Extracted entries =
☆ ☆ ☆ ☆ ☆

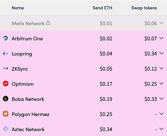Sort by the Send ETH column header
Screen dimensions: 167x136
(102, 8)
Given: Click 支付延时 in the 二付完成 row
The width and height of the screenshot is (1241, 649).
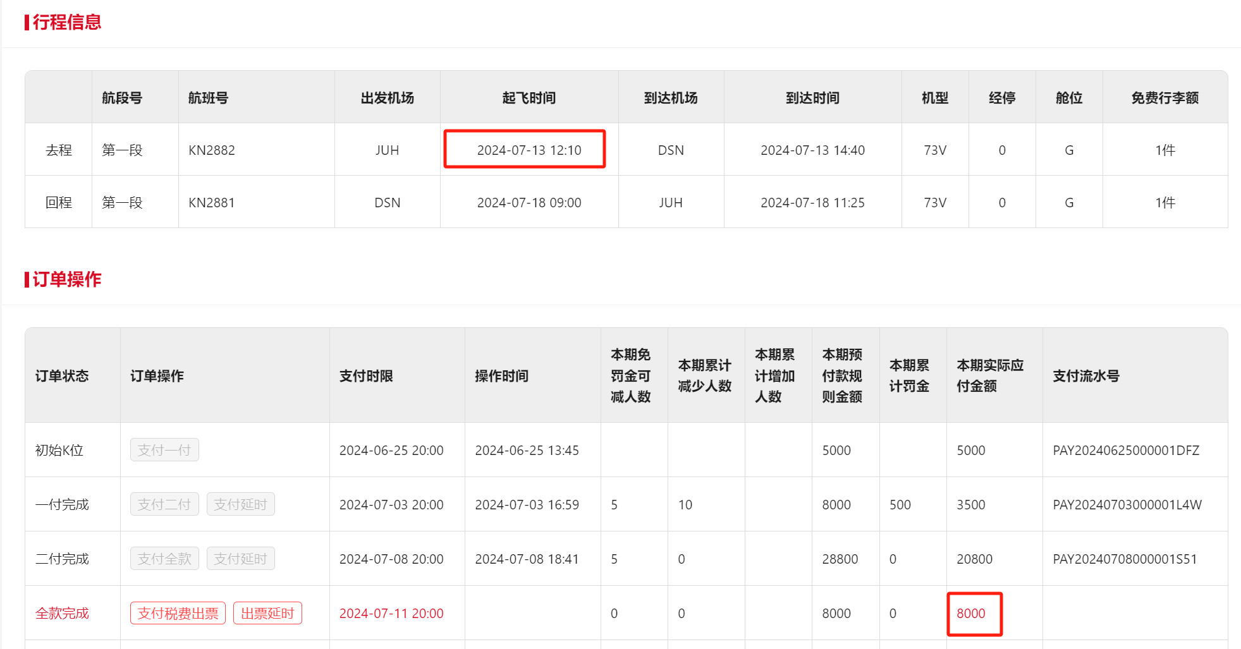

☆ ☆ ☆ ☆ ☆

Assignment =
Your task is to write out, exactly and without pictures, only the lines from the one holding "Given: Click 支付延时 in the 二付完成 row" to the last line of the data.

Response =
Given: Click 支付延时 in the 二付完成 row
The width and height of the screenshot is (1241, 649).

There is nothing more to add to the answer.